- **Raw data**:
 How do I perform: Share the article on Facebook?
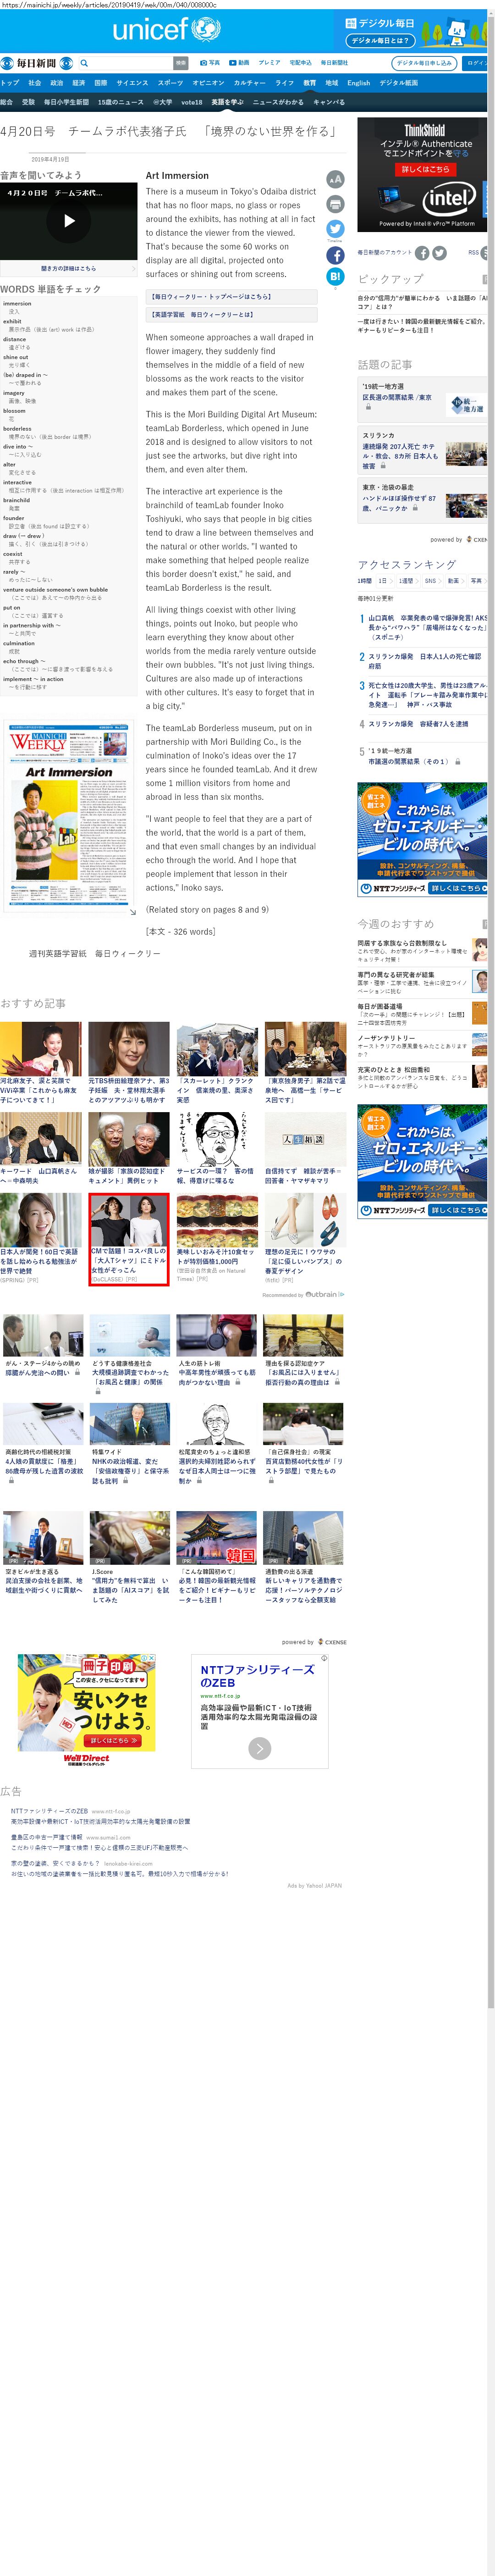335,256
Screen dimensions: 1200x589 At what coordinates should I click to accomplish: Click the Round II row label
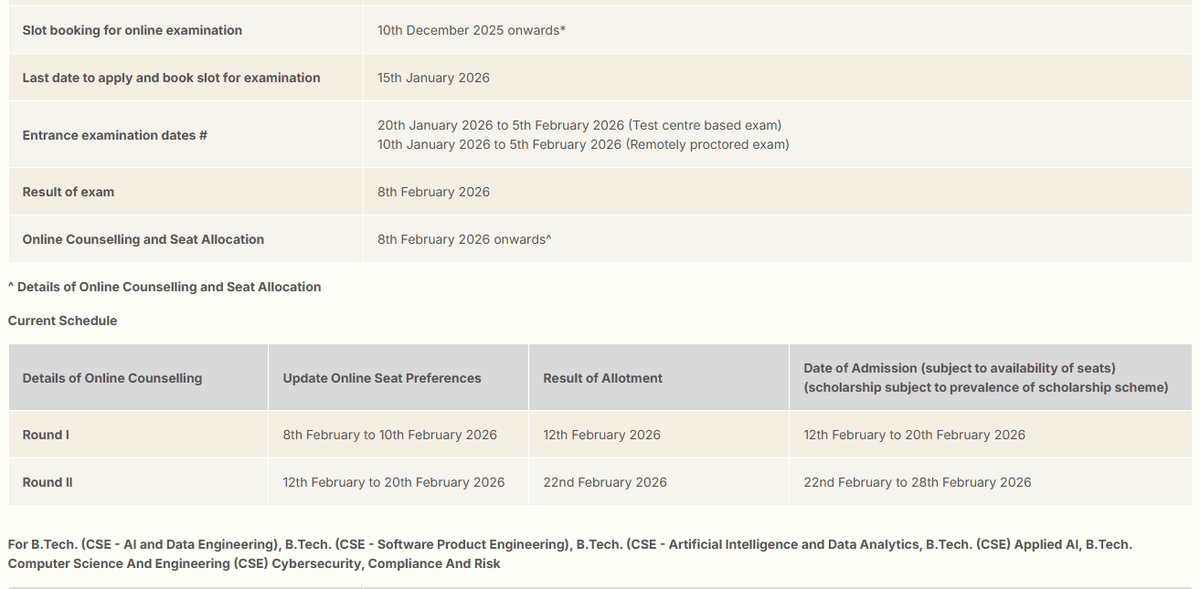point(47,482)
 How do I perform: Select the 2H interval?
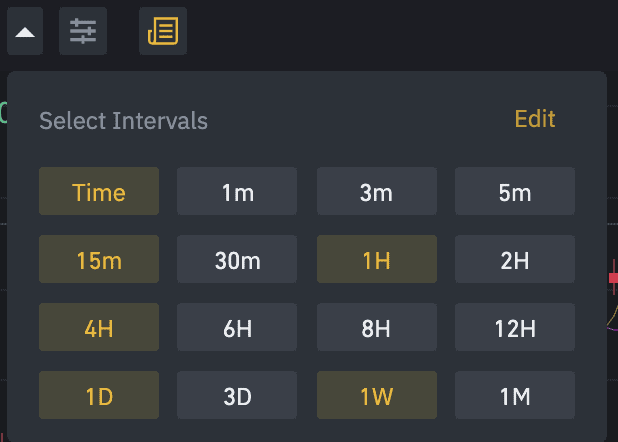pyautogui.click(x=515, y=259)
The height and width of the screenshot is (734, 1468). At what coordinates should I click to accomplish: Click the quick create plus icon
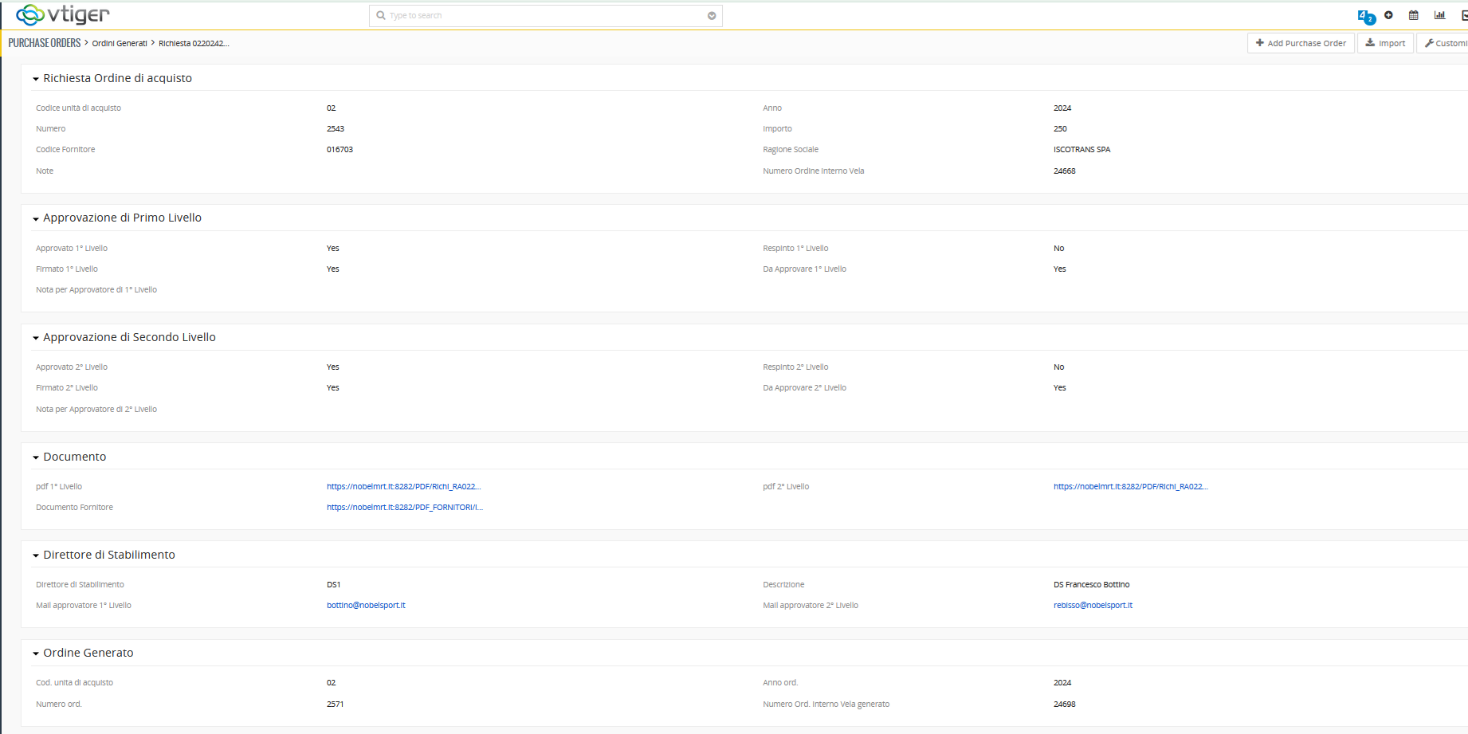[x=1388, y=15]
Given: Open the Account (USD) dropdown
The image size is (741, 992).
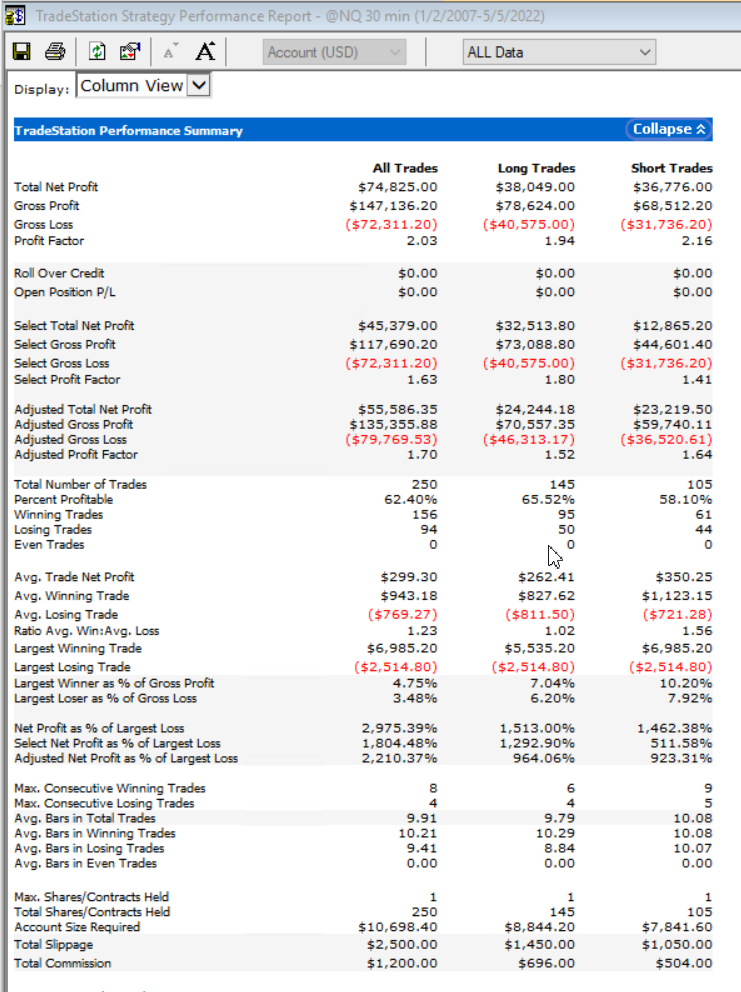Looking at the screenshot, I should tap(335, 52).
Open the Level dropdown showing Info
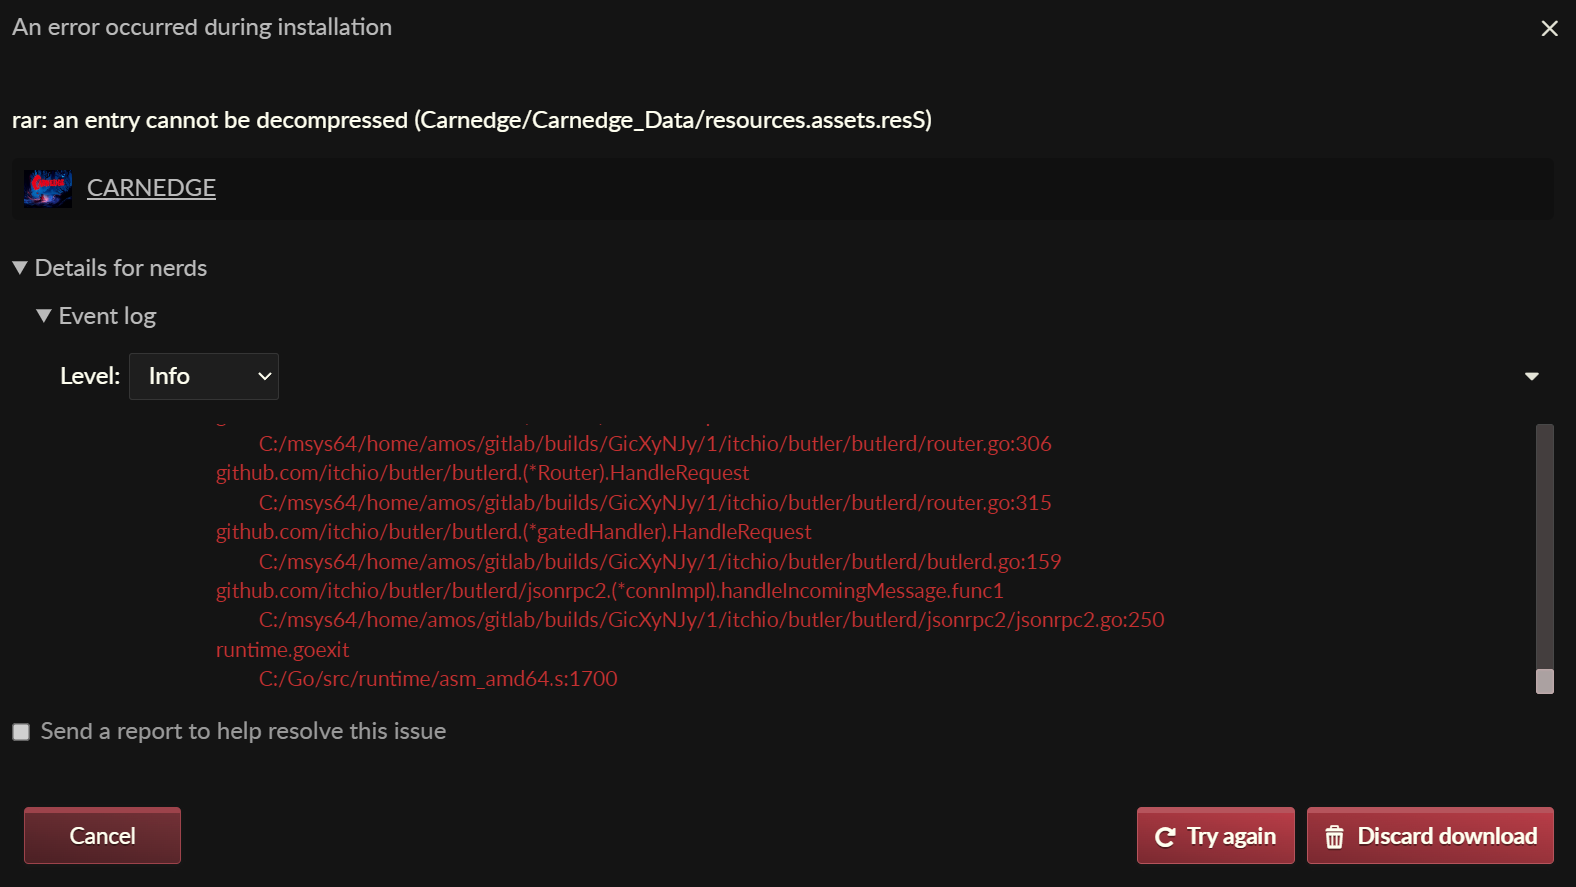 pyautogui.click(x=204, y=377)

- **What is being asked**:
Extract, verbatim and alone, the lines from the line that contains "How do I perform: Select the 2H interval?" to the last line of the records, inclusive; drop any picture.

- **Solution**:
 How do I perform: Select the 2H interval?
pyautogui.click(x=515, y=259)
The height and width of the screenshot is (734, 1468). At what coordinates should I click to accomplish: Click the quick create plus icon
[x=1388, y=15]
Given: Open the Account (USD) dropdown
The image size is (741, 992).
Looking at the screenshot, I should tap(335, 52).
Open the Level dropdown showing Info
 pyautogui.click(x=204, y=377)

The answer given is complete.